Tax Credits Extended
Under this new act, tax credits that were scheduled to expire have been extended. Some of these include the deduction school teachers receive for supplies they purchase during the school year. The American Opportunity Tax Credit was extended. The Enhanced Earned Income Credit was also an extended under this act.
Taxpayers can make tax free distributions from their IRA accounts. This applies after the taxpayer has reached the age of 70 ½. Taxpayers can contribute up to $100,000 a year.
Healthcare Provisions Paused
A moratorium was placed on certain parts of the healthcare act. The moratorium was placed on the excise tax associated with certain medical devices and the excise tax associated with certain high cost healthcare plans.

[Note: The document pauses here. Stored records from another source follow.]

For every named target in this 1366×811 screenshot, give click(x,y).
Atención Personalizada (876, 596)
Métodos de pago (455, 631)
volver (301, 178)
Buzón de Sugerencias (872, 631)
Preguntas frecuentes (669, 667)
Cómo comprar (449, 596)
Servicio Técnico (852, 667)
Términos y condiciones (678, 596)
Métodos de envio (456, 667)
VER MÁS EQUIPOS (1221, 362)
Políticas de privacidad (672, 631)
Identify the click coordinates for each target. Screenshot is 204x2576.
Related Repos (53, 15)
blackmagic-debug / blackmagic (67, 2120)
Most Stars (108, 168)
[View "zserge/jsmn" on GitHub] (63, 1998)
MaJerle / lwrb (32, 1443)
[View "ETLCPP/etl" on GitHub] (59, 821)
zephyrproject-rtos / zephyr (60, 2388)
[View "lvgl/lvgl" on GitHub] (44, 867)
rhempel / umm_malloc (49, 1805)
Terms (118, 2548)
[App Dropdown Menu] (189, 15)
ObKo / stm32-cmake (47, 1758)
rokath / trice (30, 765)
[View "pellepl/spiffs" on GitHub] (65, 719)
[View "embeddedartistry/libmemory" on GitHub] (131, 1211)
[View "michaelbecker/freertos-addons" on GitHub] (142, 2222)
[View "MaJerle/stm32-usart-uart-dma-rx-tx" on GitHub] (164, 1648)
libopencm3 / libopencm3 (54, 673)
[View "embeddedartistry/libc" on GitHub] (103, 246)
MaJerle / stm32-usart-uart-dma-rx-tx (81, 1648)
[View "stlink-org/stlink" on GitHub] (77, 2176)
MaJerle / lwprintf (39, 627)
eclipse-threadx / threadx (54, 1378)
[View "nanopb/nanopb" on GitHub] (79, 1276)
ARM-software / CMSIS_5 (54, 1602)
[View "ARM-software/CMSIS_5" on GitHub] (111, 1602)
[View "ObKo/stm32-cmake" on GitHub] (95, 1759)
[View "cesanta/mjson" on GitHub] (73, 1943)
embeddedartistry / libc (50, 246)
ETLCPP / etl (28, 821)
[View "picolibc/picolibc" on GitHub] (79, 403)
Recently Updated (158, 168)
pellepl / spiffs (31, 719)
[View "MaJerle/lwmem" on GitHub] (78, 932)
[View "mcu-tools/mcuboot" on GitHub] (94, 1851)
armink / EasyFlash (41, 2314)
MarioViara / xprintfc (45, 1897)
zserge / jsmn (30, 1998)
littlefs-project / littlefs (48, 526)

Changes to Individual Taxpayer Identification Numbers
Individual Taxpayer Identification Numbers (ITINS) are issued to people that need to file a tax return but do not qualify for a social security number. Under the old rule, ITINs would expire after they hadn’t been used for five years. What has changed is that if the taxpayer’s number was issued prior to January 1, 2013, the number will expire on a staggered schedule. If the taxpayer’s number was issued after December 31, 2012, the number will expire if it is not used on a return in three years.
Changes in tax laws can be beneficial. Some of these changes will help you get more money when tax time comes. Check with your tax professional or accountant to see how these new rules will affect you during the next tax season.